EFFResNet-ViT: A Fusion-Based Convolutional and Vision Transformer Model for Explainable Medical Image Classification

Tahir Hussain, Hayaru Shouno, Abid Hussain, Dostdar Hussain, Muhammad Ismail, Tatheer Hussain Mir, Fang Rong Hsu, Taukir Alam, Shabnur Anonna Akhy

Published: 2025, Last Modified: 12 Jun 2025IEEE Access 2025EveryoneRevisionsBibTeXCC BY-SA 4.0

Abstract: The rapid advancement of medical imaging technologies requires the development of advanced, automated, and interpretable diagnostic tools for clinical decision-making. Although convolutional neural networks (CNNs) have shown significant promise in medical image analysis, they have limitations in capturing the global context and lack interpretability, thereby hindering their clinical adoption.

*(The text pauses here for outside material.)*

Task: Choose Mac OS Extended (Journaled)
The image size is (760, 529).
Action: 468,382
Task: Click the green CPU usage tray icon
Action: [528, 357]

This study presents EFFResNet-ViT, a novel hybrid deep learning (DL) model designed to address these challenges by combining EfficientNet-B0 and ResNet-50 CNN backbones with a vision transformer (ViT) module. The proposed architecture employs a feature fusion strategy to integrate the local feature extraction strengths of CNNs with the global dependency modeling capabilities of transformers. The extracted features are further refined through a post-transformer CNN and a global average pooling layer to enhance the classification performance. To improve interpretability, EFFResNet-ViT incorporates Grad-CAM visualization techniques to highlight regions contributing to classification decisions and employs t-distributed stochastic neighbor embedding for feature space analysis, providing insights into class separability. The proposed model was evaluated on two benchmark datasets: brain tumor (BT) CE-MRI for BT classification and a retinal image dataset for ophthalmological diagnosis. EFFResNet-ViT achieved state-of-the-art performance, with accuracies of 99.31% and 92.54% on the BT CE-MRI and retinal datasets, respectively. Comparative analyses demonstrate the superior classification performance and interpretability of EFFResNet-ViT over existing ViT and CNN-based hybrid models. The explainable design of EFFResNet-ViT addresses the critical need for transparency in artificial intelligence-driven medical diagnostics, facilitating its potential integration into clinical workflows to improve decision-making and patient outcomes.